Some studies have attempted to demonstrate the efficacy of novel treatment options in patients with BCG-unresponsive NMIBC. One concerns hyperthermic intravesical chemotherapy for BCG-unresponsive NMIBC. The study reported that the 3-month, 6-month, 9-month, and 1-year cumulative incidence rates of disease recurrence/progression were 25%, 35%, 44%, and 53%, respectively [24]. Another option is intravesical gemcitabine treatment. There have been some reports on intravesical gemcitabine use in patients with NMIBC with recurrence after intravesical BCG instillation. Hurle et al. [25] reported a disease-free survival rate of 68.8% after induction (once a week for 6 consecutive weeks) and 44.4% disease-free survival after 12 months of treatment. Skinner et al. [19] reported 47% and 28% CR rates at 3 and 12 months, respectively. Another study reported on intravesical nadofaragene firadenovec gene therapy for BCG-unresponsive NMIBC. Boorjian et al. [26] reported 53.4% and 45.5% CR rates at 3 and 12 months, respectively, after initial administration. Direct comparison between these treatments is difficult because each study has a different group of patients and research methods; however, based on the results of our study, it can be suggested that pembrolizumab can also be considered as a treatment option in patients with BCG-unresponsive NMIBC.
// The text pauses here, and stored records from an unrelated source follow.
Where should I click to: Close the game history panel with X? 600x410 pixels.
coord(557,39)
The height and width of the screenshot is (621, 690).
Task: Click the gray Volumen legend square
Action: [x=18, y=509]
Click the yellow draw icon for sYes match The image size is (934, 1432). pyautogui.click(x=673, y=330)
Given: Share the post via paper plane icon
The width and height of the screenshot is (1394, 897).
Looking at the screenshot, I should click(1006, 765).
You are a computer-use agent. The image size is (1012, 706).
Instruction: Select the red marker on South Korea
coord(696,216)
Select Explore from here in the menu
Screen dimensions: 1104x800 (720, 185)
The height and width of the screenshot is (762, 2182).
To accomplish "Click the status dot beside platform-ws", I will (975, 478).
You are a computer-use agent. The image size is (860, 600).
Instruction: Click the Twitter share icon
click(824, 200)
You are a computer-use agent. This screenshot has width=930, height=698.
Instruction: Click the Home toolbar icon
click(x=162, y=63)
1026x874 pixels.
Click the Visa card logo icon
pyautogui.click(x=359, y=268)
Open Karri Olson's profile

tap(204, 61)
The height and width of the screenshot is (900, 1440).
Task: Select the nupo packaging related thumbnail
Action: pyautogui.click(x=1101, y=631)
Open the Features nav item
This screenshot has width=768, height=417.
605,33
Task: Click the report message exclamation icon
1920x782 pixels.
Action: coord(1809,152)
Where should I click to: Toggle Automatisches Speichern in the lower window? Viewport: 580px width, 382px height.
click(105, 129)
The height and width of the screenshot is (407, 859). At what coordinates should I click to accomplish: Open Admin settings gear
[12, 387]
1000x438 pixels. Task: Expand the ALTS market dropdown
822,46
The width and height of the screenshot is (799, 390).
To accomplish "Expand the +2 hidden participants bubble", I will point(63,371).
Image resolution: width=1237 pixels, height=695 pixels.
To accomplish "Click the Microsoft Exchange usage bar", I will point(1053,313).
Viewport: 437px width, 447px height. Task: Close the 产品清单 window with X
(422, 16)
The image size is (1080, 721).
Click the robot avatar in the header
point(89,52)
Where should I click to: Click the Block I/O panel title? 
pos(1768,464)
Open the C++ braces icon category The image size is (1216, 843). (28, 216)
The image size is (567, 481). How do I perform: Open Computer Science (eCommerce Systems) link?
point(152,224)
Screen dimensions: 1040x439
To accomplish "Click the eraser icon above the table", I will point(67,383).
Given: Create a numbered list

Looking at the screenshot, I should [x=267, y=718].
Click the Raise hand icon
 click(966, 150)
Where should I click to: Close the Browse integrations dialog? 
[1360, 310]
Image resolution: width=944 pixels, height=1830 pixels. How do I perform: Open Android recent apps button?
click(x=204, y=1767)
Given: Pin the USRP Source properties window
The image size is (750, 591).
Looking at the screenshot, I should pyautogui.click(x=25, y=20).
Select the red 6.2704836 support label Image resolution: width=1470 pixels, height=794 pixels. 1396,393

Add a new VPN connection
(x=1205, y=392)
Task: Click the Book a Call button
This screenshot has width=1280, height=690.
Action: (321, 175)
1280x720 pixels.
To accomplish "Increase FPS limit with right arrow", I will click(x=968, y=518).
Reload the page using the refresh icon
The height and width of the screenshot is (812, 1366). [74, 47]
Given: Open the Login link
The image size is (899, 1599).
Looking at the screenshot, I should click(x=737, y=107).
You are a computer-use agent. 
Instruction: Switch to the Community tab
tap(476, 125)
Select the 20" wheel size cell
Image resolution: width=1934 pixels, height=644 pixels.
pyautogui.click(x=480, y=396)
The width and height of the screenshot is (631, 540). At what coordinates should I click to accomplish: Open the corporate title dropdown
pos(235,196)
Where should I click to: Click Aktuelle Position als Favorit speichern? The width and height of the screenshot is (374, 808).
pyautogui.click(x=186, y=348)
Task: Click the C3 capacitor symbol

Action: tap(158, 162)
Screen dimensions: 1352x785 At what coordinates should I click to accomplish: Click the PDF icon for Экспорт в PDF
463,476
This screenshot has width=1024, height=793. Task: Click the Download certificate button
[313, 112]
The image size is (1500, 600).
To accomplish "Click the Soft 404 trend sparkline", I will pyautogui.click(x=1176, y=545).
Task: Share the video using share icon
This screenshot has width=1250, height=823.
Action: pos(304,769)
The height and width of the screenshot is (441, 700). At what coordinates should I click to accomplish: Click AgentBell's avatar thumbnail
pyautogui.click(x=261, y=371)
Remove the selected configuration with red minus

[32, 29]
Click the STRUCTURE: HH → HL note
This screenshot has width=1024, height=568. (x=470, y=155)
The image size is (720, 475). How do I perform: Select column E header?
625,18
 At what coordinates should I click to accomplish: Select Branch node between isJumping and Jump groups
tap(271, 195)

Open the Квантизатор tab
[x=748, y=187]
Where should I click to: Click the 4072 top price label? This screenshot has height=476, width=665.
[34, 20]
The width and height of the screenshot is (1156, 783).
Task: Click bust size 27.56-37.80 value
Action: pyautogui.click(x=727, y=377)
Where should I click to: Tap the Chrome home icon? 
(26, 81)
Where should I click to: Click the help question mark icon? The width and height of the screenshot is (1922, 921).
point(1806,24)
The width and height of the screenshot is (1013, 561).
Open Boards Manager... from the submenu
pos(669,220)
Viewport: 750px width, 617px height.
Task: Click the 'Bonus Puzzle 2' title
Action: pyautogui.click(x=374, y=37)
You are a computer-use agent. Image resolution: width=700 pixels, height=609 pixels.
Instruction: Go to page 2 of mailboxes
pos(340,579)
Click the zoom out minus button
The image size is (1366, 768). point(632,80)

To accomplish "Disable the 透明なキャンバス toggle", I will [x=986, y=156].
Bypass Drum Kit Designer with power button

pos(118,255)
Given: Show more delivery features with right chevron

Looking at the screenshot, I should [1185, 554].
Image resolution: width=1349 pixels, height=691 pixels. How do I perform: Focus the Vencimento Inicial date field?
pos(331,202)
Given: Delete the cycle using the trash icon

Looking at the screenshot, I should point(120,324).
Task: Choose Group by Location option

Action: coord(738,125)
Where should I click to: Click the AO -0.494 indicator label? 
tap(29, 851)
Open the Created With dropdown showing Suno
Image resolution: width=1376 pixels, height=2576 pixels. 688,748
Despite the strengths of this study, it has several limitations. First, the retrospective design may have resulted in a significant selection bias. Second, it is limited to establishing the effect of pembrolizumab, and additional analysis of factors such as treatment success was not possible due to the relatively small cohort. Third, the patients were not uniform in terms of tumor characteristics or previous therapy. Additionally, the absence of PD-L1 testing in this study represents a missed opportunity for more detailed understanding of pembrolizumab’s clinical implications. Further, well-designed studies are required to determine the clinical significance and efficacy of pembrolizumab therapy in patients with BCG-unresponsive NMIBC.
CONCLUSIONS
Our early experience with pembrolizumab treatment for BCG-unresponsive NMIBC showed better results than those of the KEYNOTE-057 trial. Pembrolizumab treatment can be considered in patients with BCG-unresponsive NMIBC who decline or are not eligible for RC. However, long-term data and more cases are needed to establish pembrolizumab treatment for patients with BCG-unresponsive NMIBC in real-world settings.
Notes
Conflicts of Interest
MK and HHS, members of the Editorial Board of Journal of Urologic Oncology, is the co-first authors of this article. However, they played no role whatsoever in the editorial evaluation of this article or the decision to publish it. The other authors have nothing to disclose.
Funding/Support
This study received no specific grant from any funding agency in the public, commercial, or not-for-profit sectors.
Author Contribution
Conceptualization: CUL; Data curation: CUL, WS, MK, HHS, HGJ, SIS, SSJ, SHP; Formal analysis: CUL, WS; Methodology: WS, MK, HHS; Project administration: BCJ; Visualization: CUL; Writing - original draft: CUL; Writing - review & editing: BCJ.